### TASK STATEMENT
Please set down, unchanged, each line from the one with "Click the like count number 2" to the final line of the data below, both included. Drop the pictures.

□ □ □ □ □ □ □

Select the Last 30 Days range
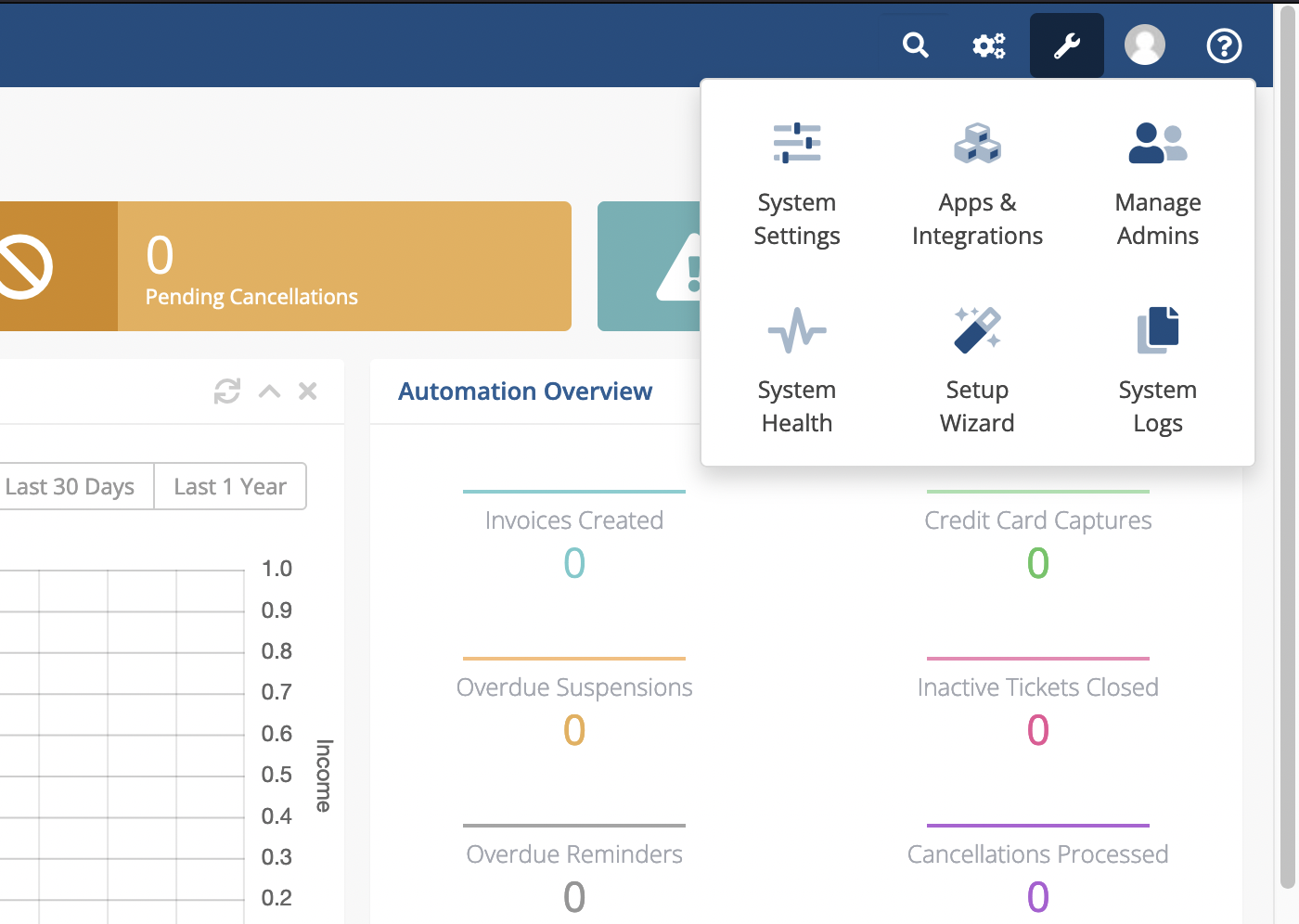The image size is (1299, 924). click(71, 487)
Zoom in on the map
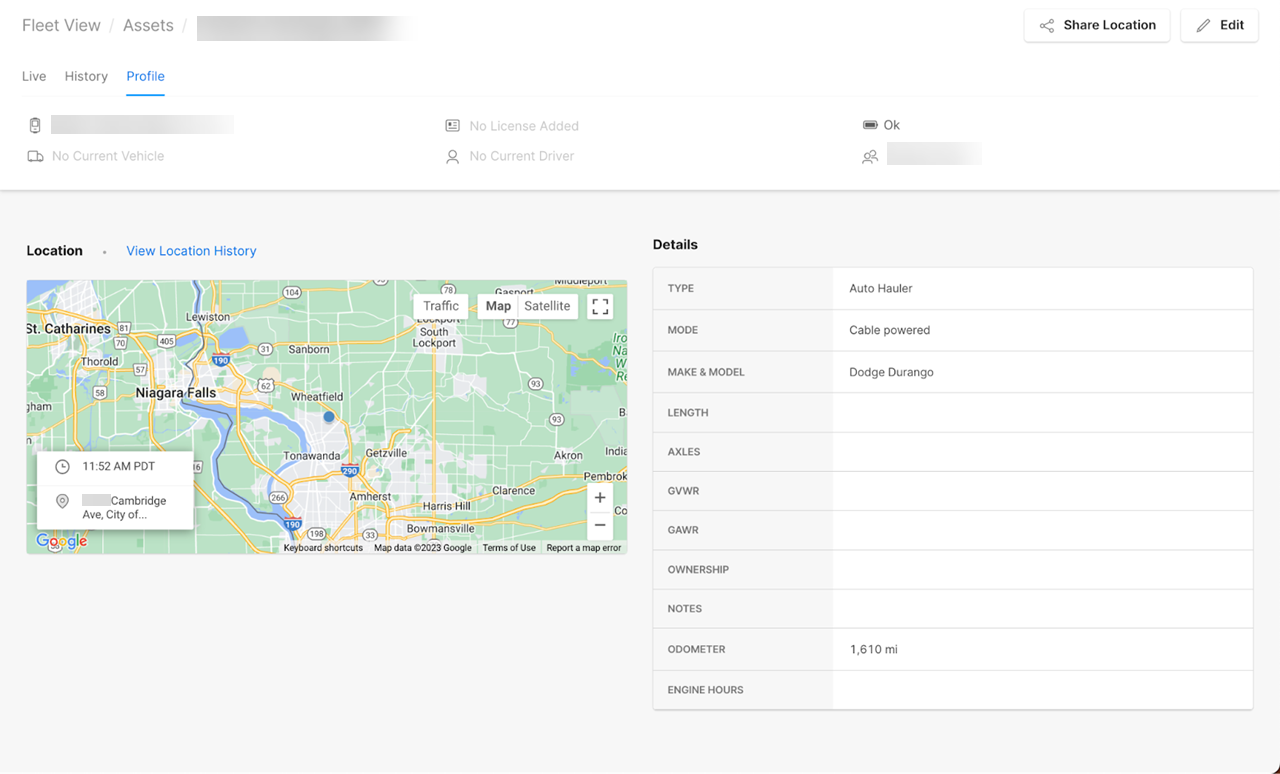 click(600, 498)
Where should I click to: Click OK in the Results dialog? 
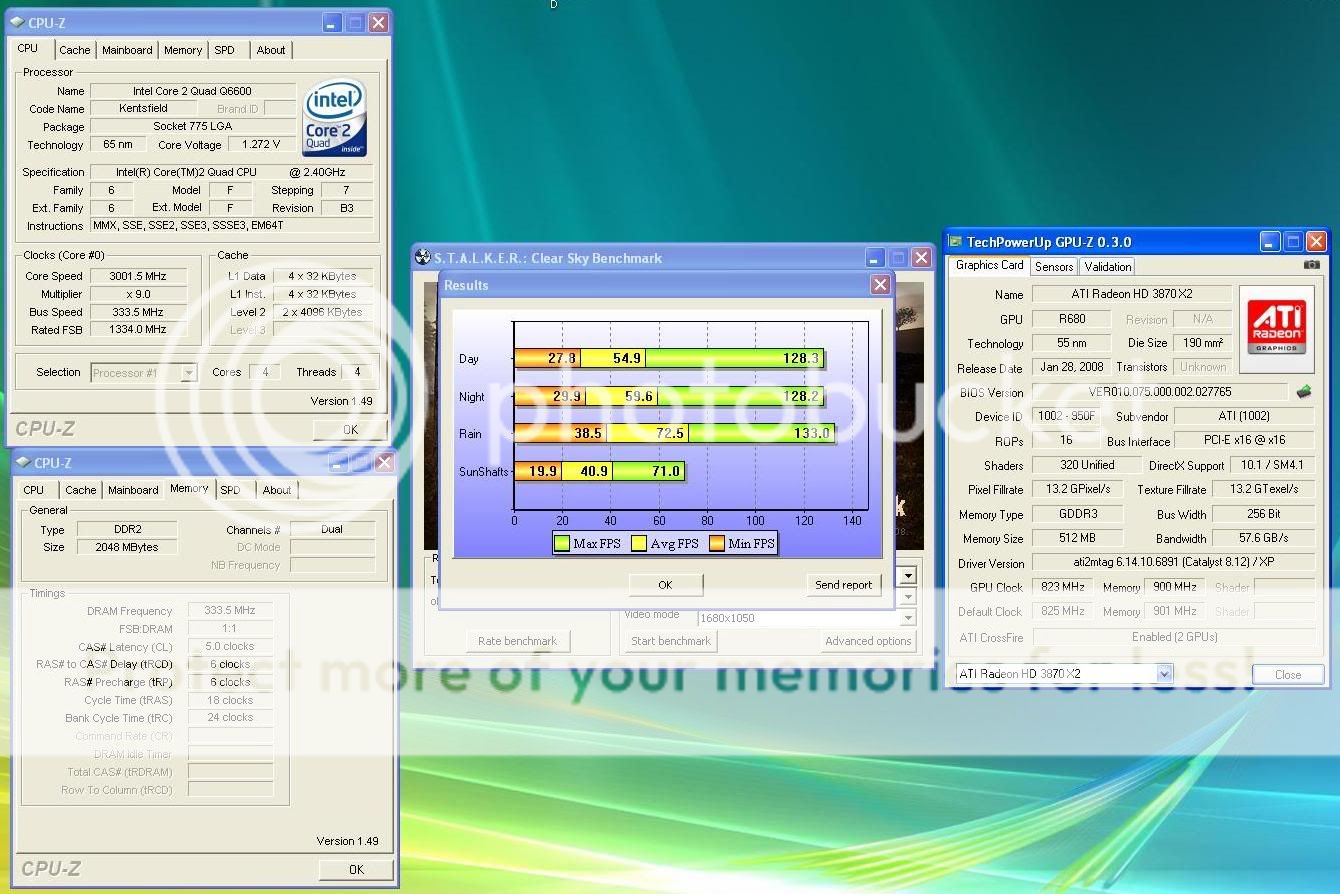coord(665,585)
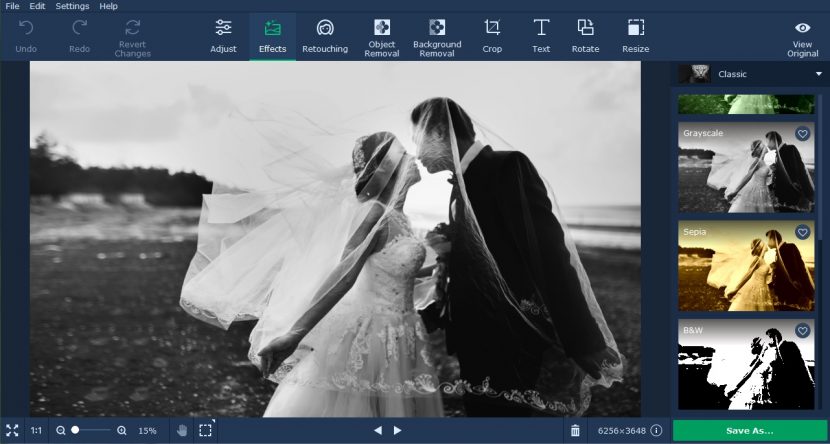This screenshot has height=444, width=830.
Task: Click the zoom slider handle
Action: point(75,430)
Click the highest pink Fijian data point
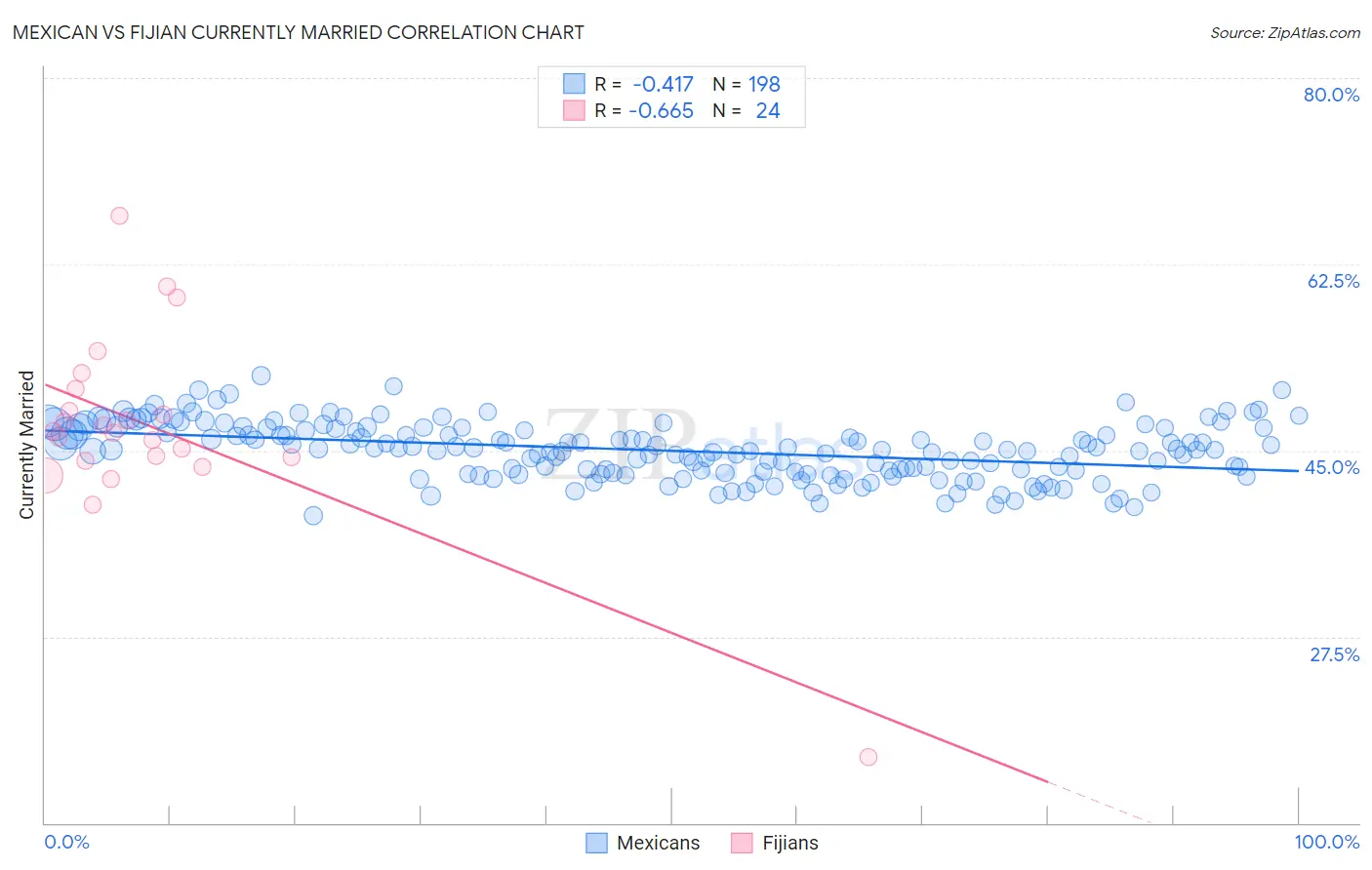The width and height of the screenshot is (1372, 870). 119,216
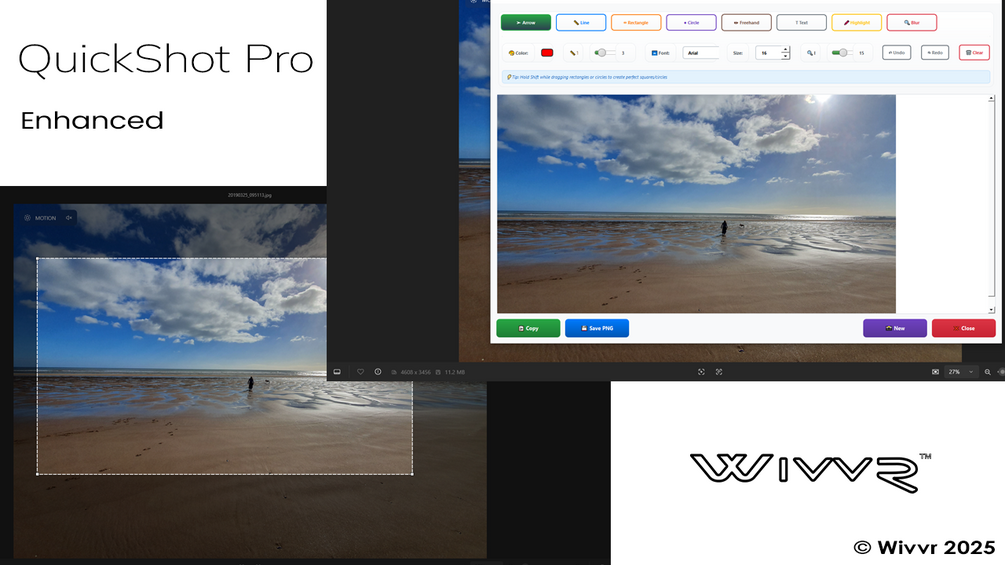Screen dimensions: 1005x565
Task: Select the Arrow annotation tool
Action: [526, 22]
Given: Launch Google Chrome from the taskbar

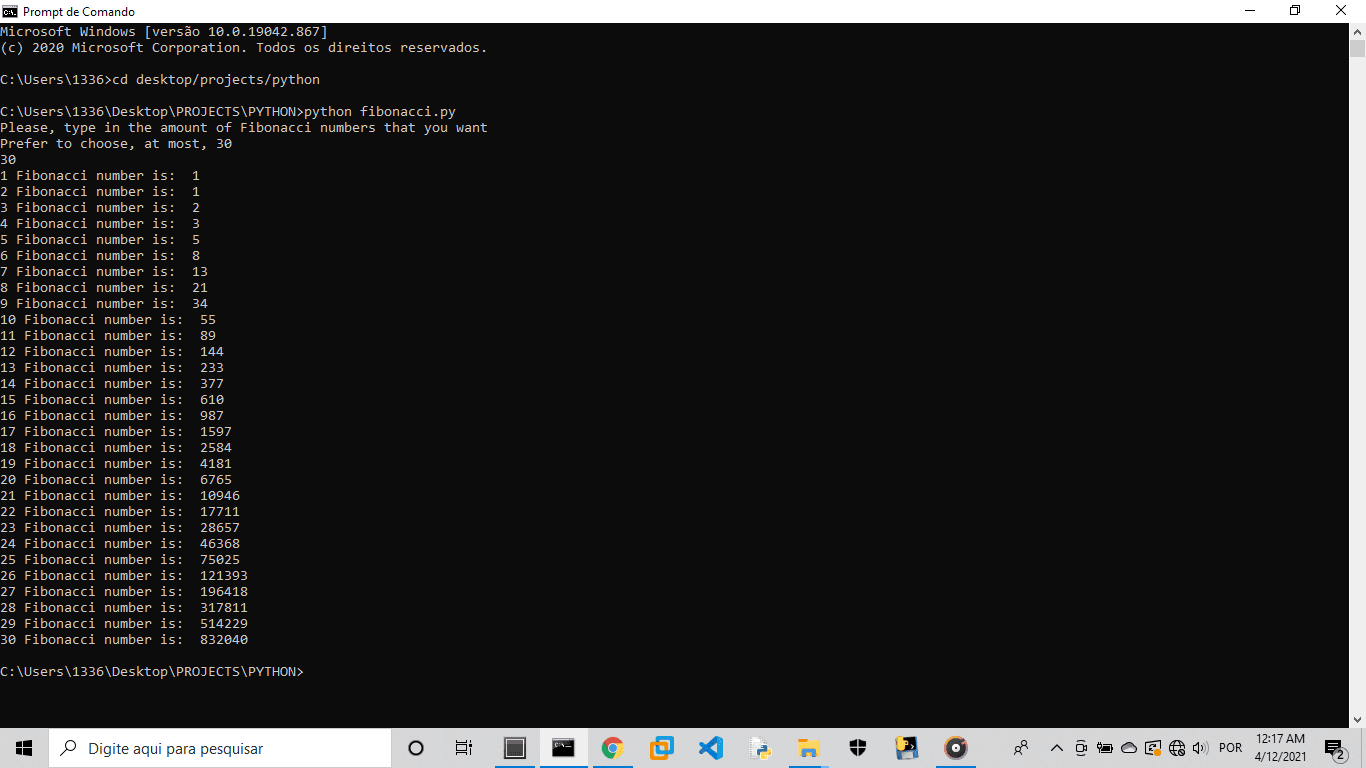Looking at the screenshot, I should pyautogui.click(x=612, y=748).
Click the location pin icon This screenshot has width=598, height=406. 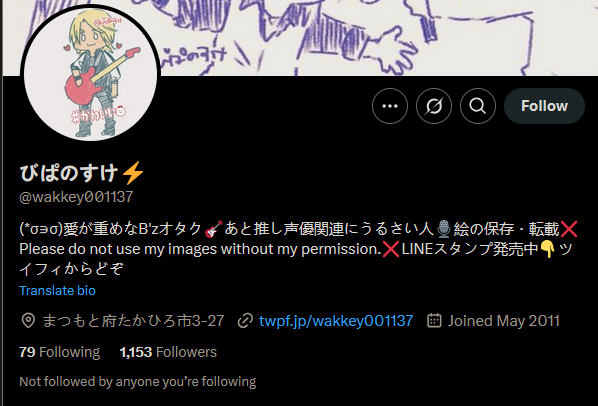(28, 321)
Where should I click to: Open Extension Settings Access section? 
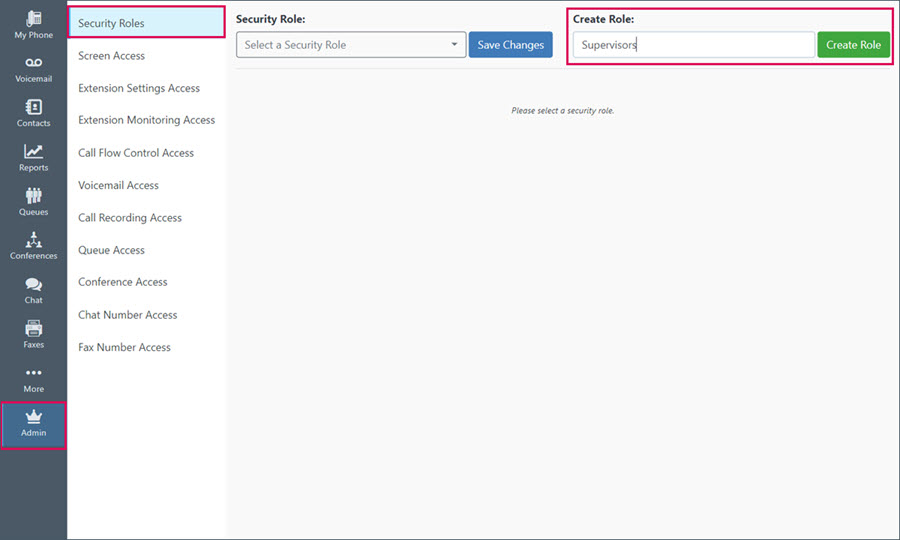click(x=139, y=88)
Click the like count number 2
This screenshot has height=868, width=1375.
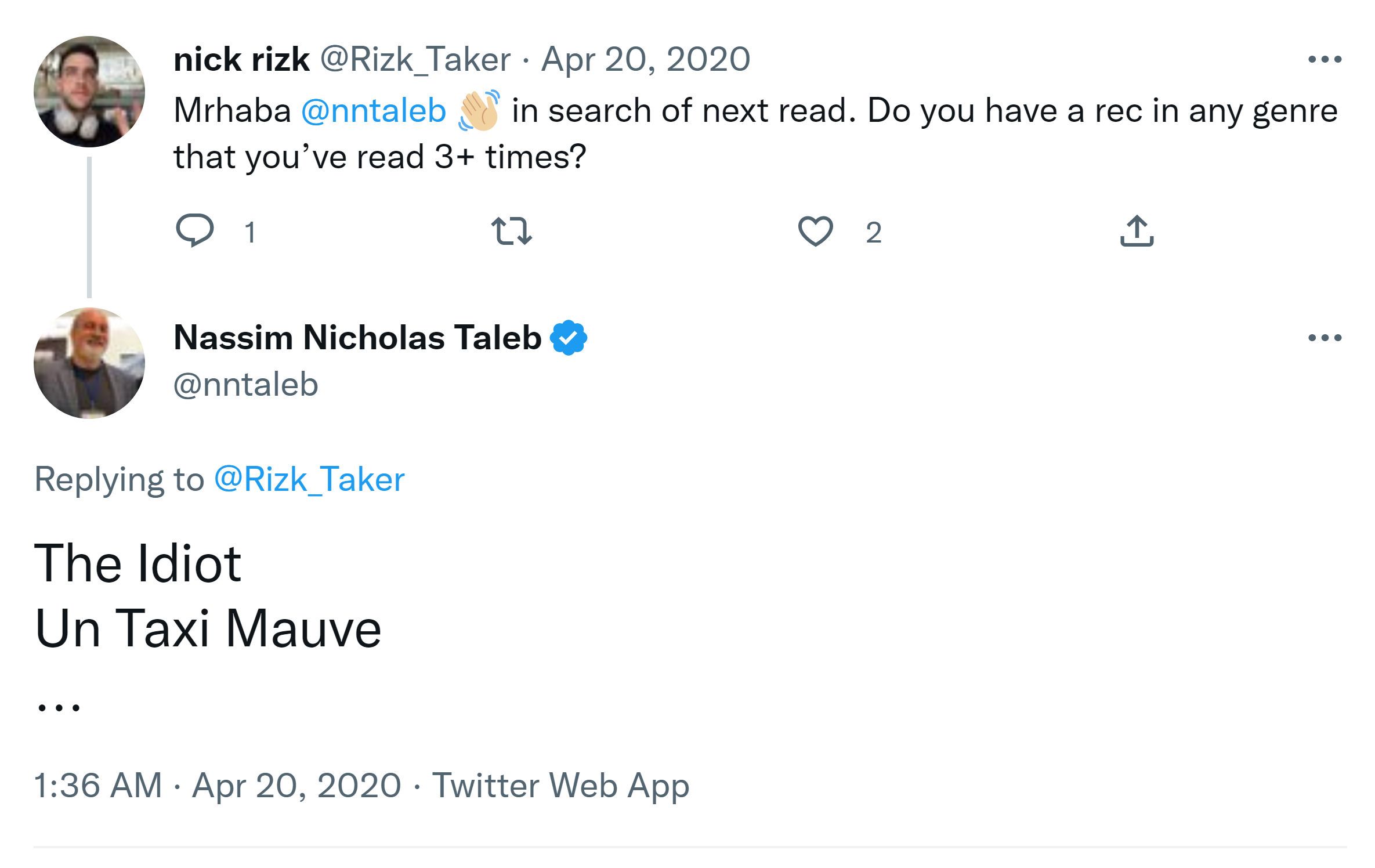(x=874, y=232)
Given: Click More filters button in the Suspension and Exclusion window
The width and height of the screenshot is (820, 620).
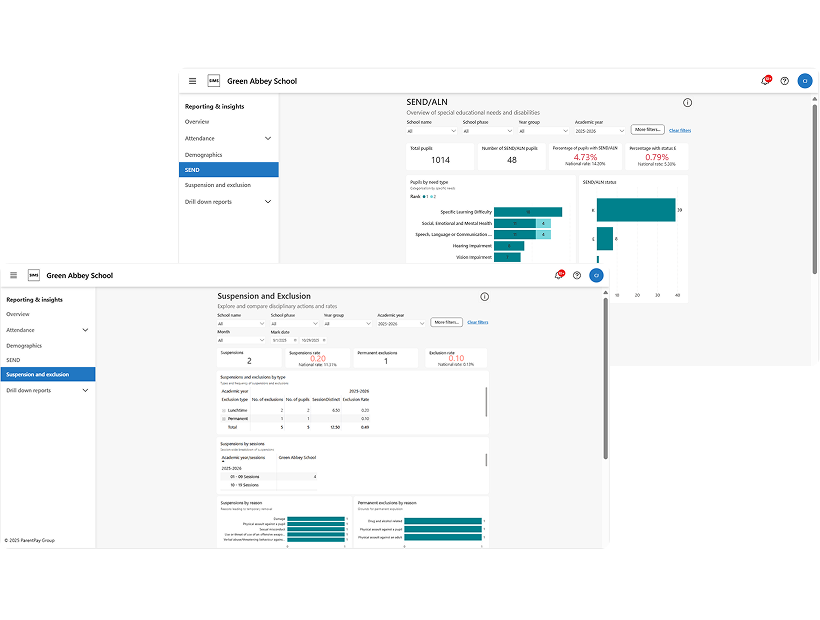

□ □ □ □ □ □ □

### EXERCISE SOLUTION
Click the like count number 2
This screenshot has height=868, width=1375.
(x=874, y=232)
Given: Click More filters button in the Suspension and Exclusion window
The width and height of the screenshot is (820, 620).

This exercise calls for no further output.